Comparable sales at U.S. stores rose 4.5% in the three months ended in July, reported Bloomberg (Aug. 16). Another bright spot in the second quarter was the Sam's Club warehouse chain, which saw same-store sales increase 5%, the strongest quarter in six years.
"We're pleased with how customers are responding to the way we're leveraging stores and e-commerce to make shopping faster and more convenient," said Walmart CEO Doug McMillon. "We're continuing to aggressively roll out grocery pickup and delivery in the U.S."
The company now offers curbside pickup of online grocery orders in 1,800 U.S. stores, which is bringing in new customers, according to CFO Brett Biggs. Biggs said the retailer benefited from improved weather in the first month of the quarter, which led to the biggest quarterly gain in customer traffic.
For the full fiscal year, Walmart expects comparable sales, excluding fuel, to increase about 3%, after expecting growth of 2% at Walmart stores and slightly negative to flat performance at Sam's Club.
Walmart, the largest grocer in the U.S. with a 23% share of the market, plans to offer home delivery of groceries to 40% of the U.S. population by the end of the year, reported The New York Times (Aug. 16). The company's competition with Amazon escalated after it began to offer pickup service at its Whole Foods Market stores. Walmart's online grocery strategy has required the company to combine its vast inventory with a digital infrastructure and, after the company redesigned its website, its e-commerce sales in the U.S. increased 40% in the second quarter from a year earlier.
The head of Walmart's U.S. e-commerce business, Marc Lore, said brands are now more interested in selling on Walmart.com as the website is easier for shoppers to navigate and has localized touches, reported CNBC (Aug. 16).

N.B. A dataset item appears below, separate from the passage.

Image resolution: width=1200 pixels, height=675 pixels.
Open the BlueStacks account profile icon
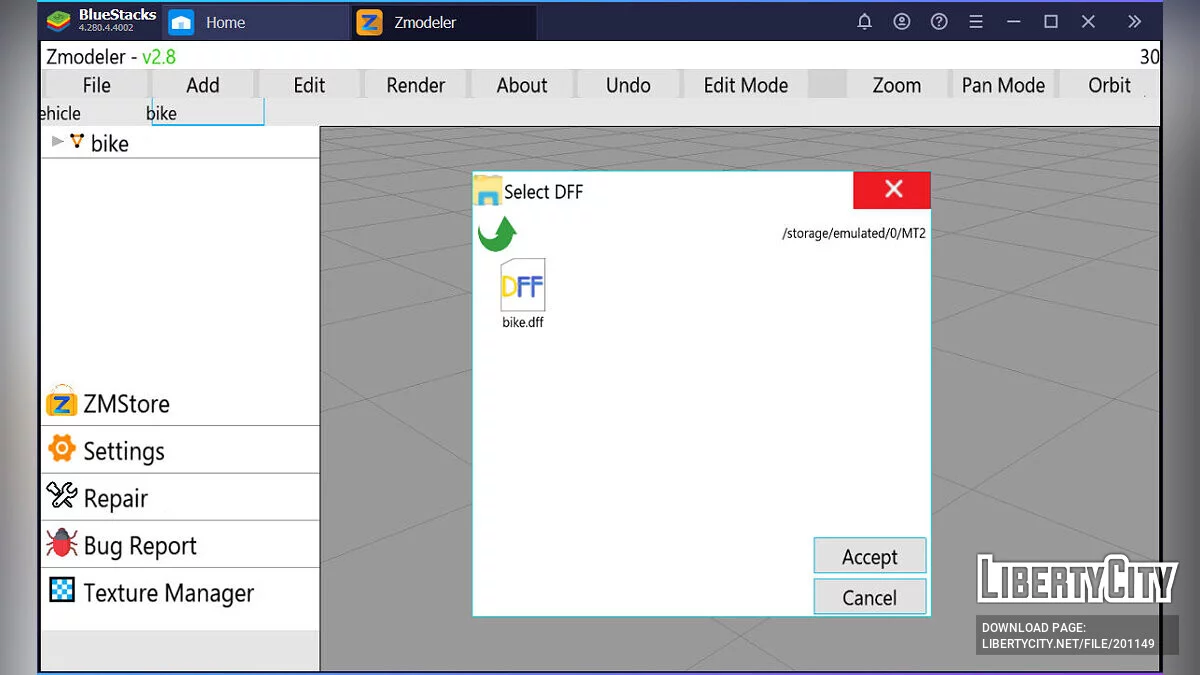(x=902, y=22)
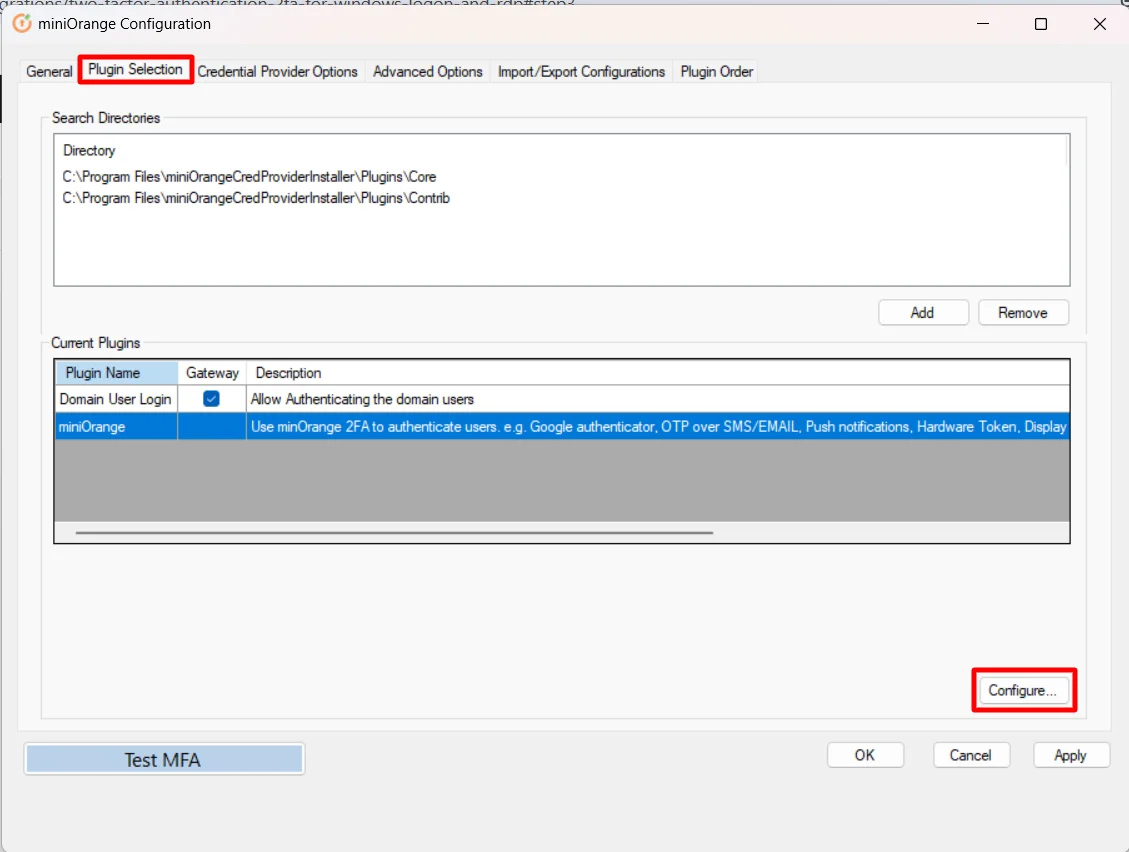
Task: Select the Domain User Login plugin row
Action: pyautogui.click(x=115, y=398)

Partnering with new brands takes time, Lore said, but the company is already seeing heightened traffic to certain parts of the site.

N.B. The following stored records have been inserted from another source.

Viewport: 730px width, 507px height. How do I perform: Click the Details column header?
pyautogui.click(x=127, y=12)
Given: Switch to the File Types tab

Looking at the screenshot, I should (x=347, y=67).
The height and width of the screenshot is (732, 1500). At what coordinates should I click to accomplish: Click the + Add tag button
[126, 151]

"We're pleased with how customers are responding to the way we're leveraging stores and e-commerce to make shopping faster and more convenient," said McMillon.

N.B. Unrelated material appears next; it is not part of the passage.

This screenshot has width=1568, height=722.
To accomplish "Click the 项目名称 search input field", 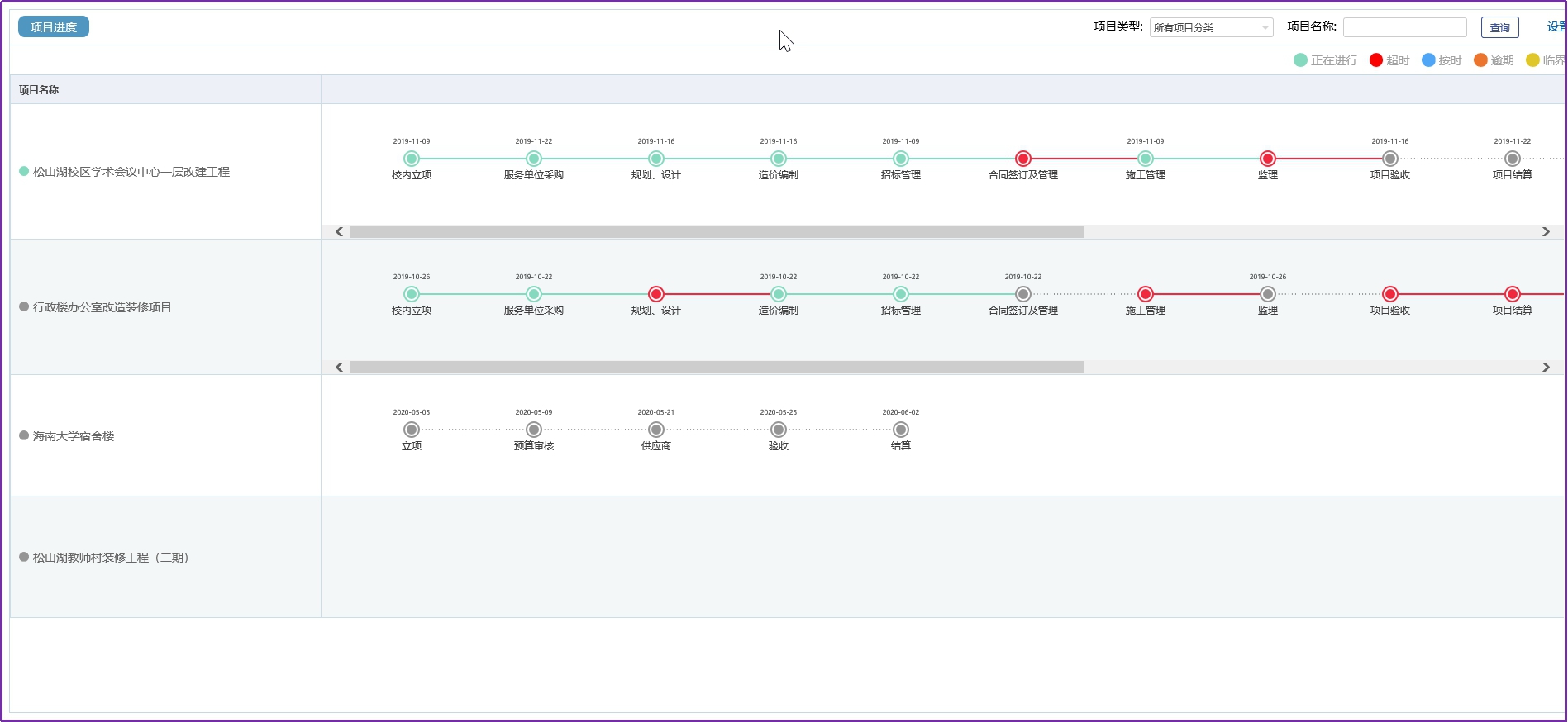I will coord(1404,27).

Like others in the industry, the company is facing higher transportation costs because of rising fuel and a shortage of truck drivers in the U.S. and, along with proposed tariffs, Walmart may pass on some of those price increases to consumers.
"While we know questions persist about tariffs, the potential future impact is difficult to quantify," said Biggs. "We are closely monitoring the tariff discussions and are actively working on mitigation strategies, particularly in light of potentially escalating duties."
James covers markets for the Food Institute, including the canned vegetable, frozen vegetable, tomato products, processed fish, dried fruit, nuts and juice and concentrate sectors. A reporter and editor for 21 years, James has worked as a writer and editor for North Jersey Media Group, an associate editor at Rodman Publishing and a production editor for the Daily Racing Form. James can be reached by email at firstname.lastname@example.org or by phone at 201.791.5570 ext. 227.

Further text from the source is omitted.